ZIEL
Schreibe aus dem Textauszug den Abschnitt von „BUSINESSART: Wir haben“ bis einschließlich „Bezirk starten werden.“ wortgetreu ab.

TEXTAUSZUG
Rosa Bergmann
Vienna Hobby Lobby
Zuhause ist niemand, und Geld für eine Nachmittagsbetreuung ist auch keines vorhanden. Was machen Kinder in so einem Fall nach der Schule? Sie sind allein zu Hause oder hängen draußen herum. Für sie hat Rosa Bergmann die Vienna Hobby Lobby gegründet – ein kostenloses Freizeitprogramm.
Von Basketball, über Kickboxen bis hin zu kreativen Kursen wie Street Art ist alles dabei. Eine extrem wichtige Unterstützung für Kinder, die sonst vielleicht verloren gingen.
BUSINESSART: Wir haben uns ja bereits einmal darüber unterhalten, wieso du die Vienna Hobby Lobby gegründet hast – es war die persönliche Betroffenheit eines Mädchens, das lieber bei dir in der Schule bleiben als nach Hause gehen wollte. Was ist seither passiert?
Rosa Bergmann: Seither ist erfreulicherweise so einiges passiert: Wir haben mittlerweile die 4. Kursphase gestartet, über 60 Freizeitkurse angeboten und somit mehr als 800 Kinder erreicht und begleitet. Außerdem gab es in diesem Sommer zum ersten Mal Vienna-Hobby-Lobby-Sommercamps. Besonders freut mich, dass wir noch diesen Herbst eine Pilotphase an einem zweiten Standort im 20. Bezirk starten werden.
Mitten in den Aufbau des Unternehmens ist Corona geplatzt. Was bedeutet das für die Hobby Lobby?
Für uns ist Corona weniger herausfordernd als für die Kinder und Jugendlichen, die an unseren Angeboten teilnehmen. Sie leben oftmals auf engem Raum mit ihrer Familie, waren in der Zeit des Lock-downs wenig an der frischen Luft und sind immer noch sehr verunsichert, sie spüren die Angst in der Luft. Im mache mir große Sorgen, wenn ich mit ihnen über ihre Zukunft spreche.

BEREITGESTELLTE DATEN
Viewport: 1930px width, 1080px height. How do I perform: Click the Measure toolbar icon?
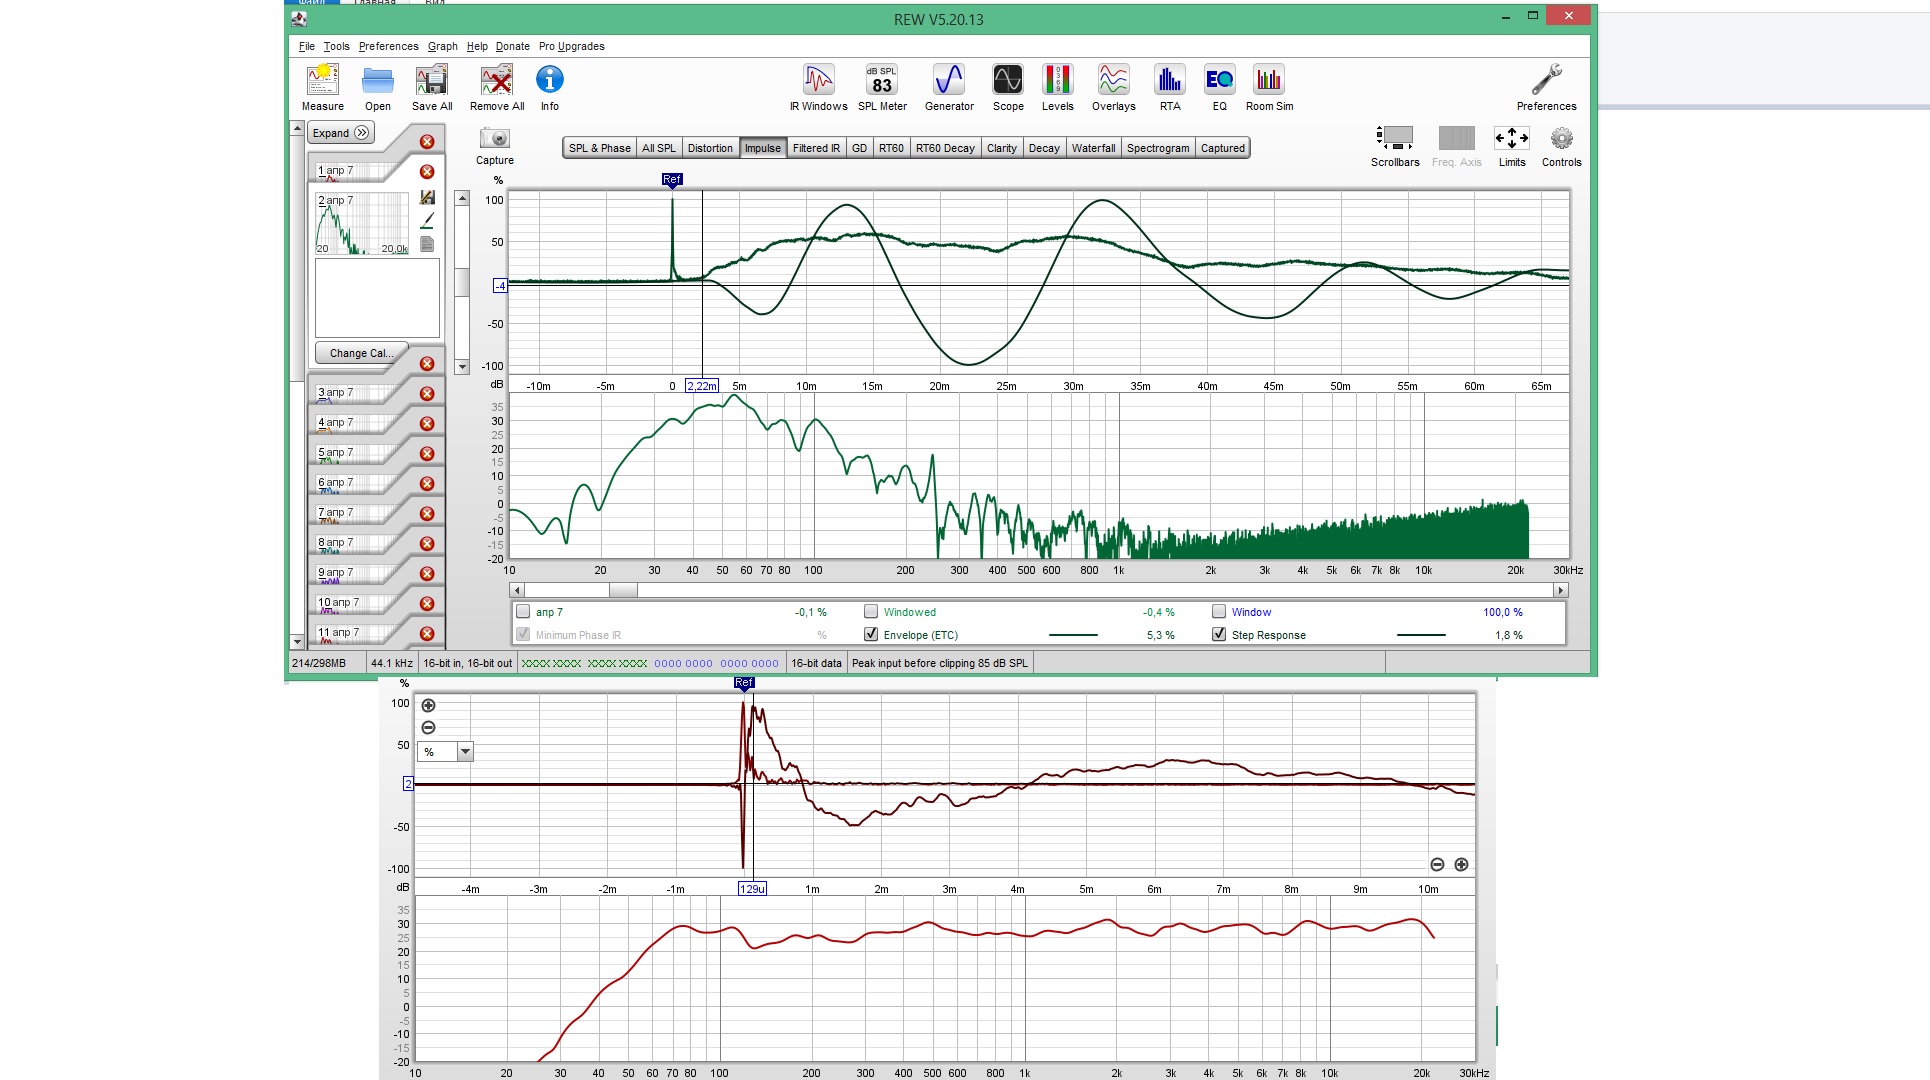pos(322,81)

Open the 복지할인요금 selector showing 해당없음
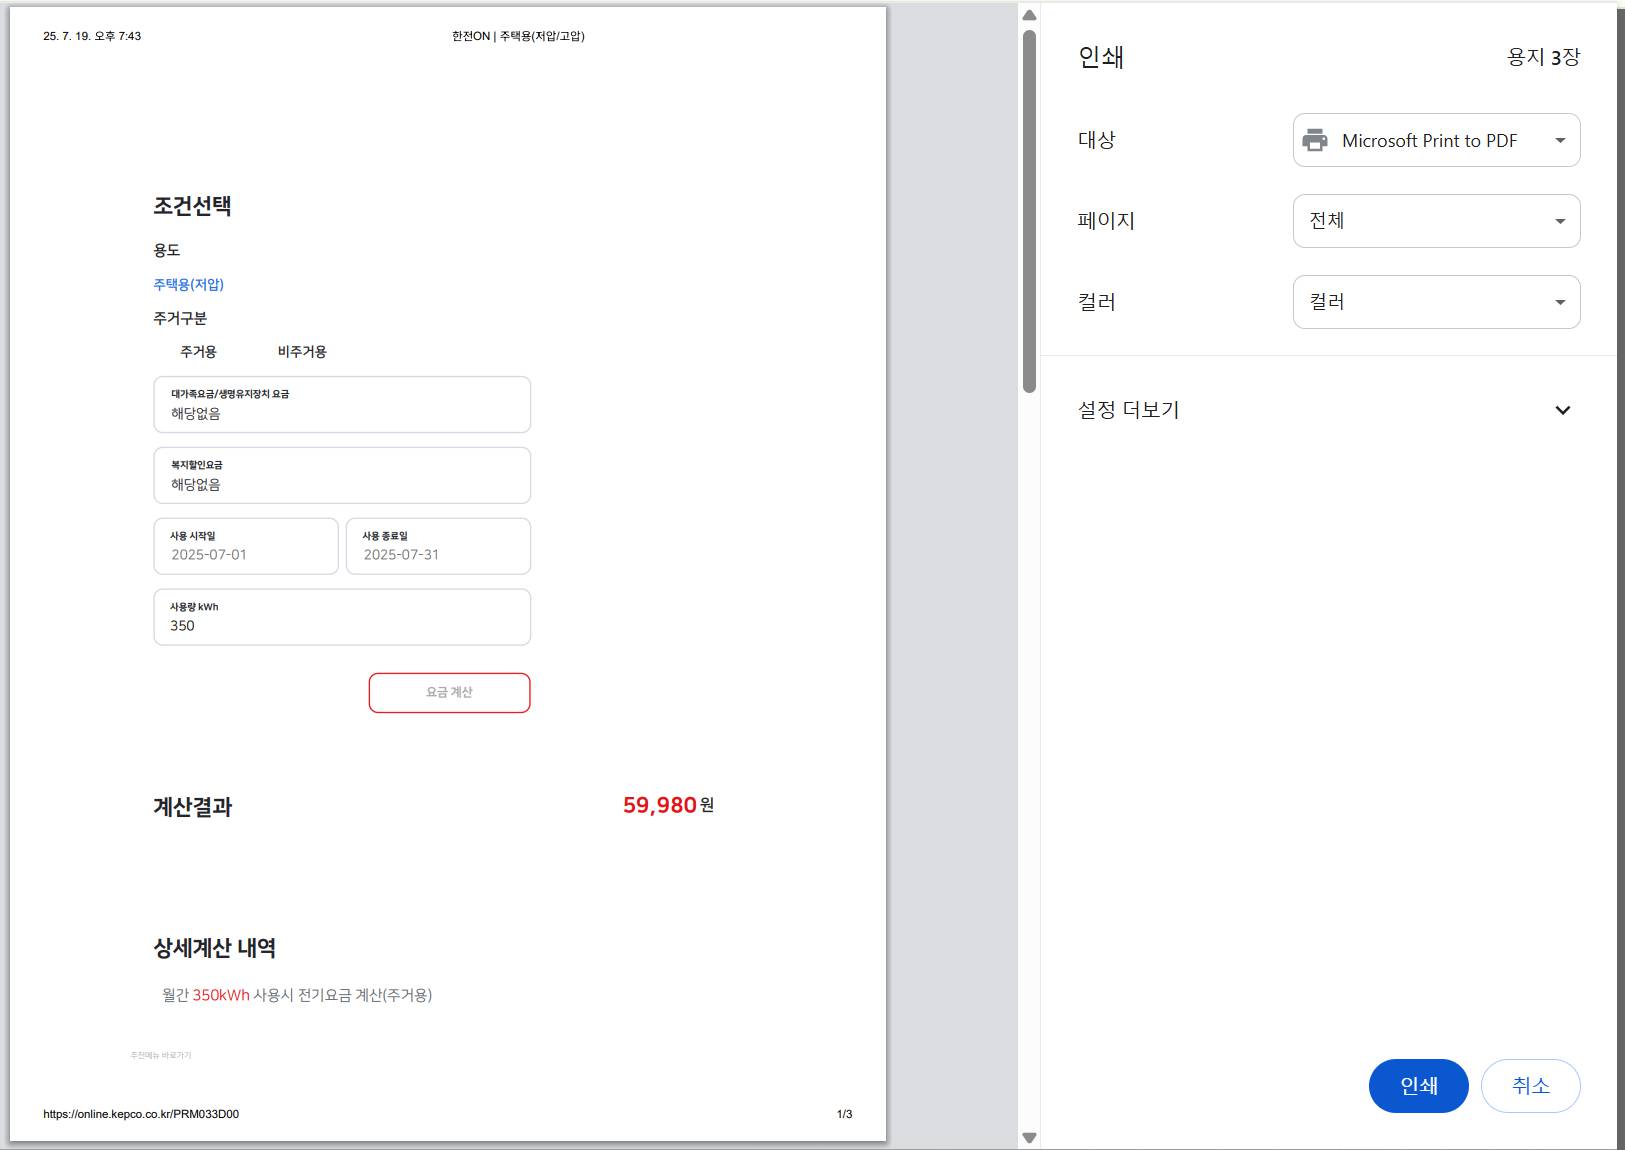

VOLLSTÄNDIGE ANTWORT
BUSINESSART: Wir haben uns ja bereits einmal darüber unterhalten, wieso du die Vienna Hobby Lobby gegründet hast – es war die persönliche Betroffenheit eines Mädchens, das lieber bei dir in der Schule bleiben als nach Hause gehen wollte. Was ist seither passiert?
Rosa Bergmann: Seither ist erfreulicherweise so einiges passiert: Wir haben mittlerweile die 4. Kursphase gestartet, über 60 Freizeitkurse angeboten und somit mehr als 800 Kinder erreicht und begleitet. Außerdem gab es in diesem Sommer zum ersten Mal Vienna-Hobby-Lobby-Sommercamps. Besonders freut mich, dass wir noch diesen Herbst eine Pilotphase an einem zweiten Standort im 20. Bezirk starten werden.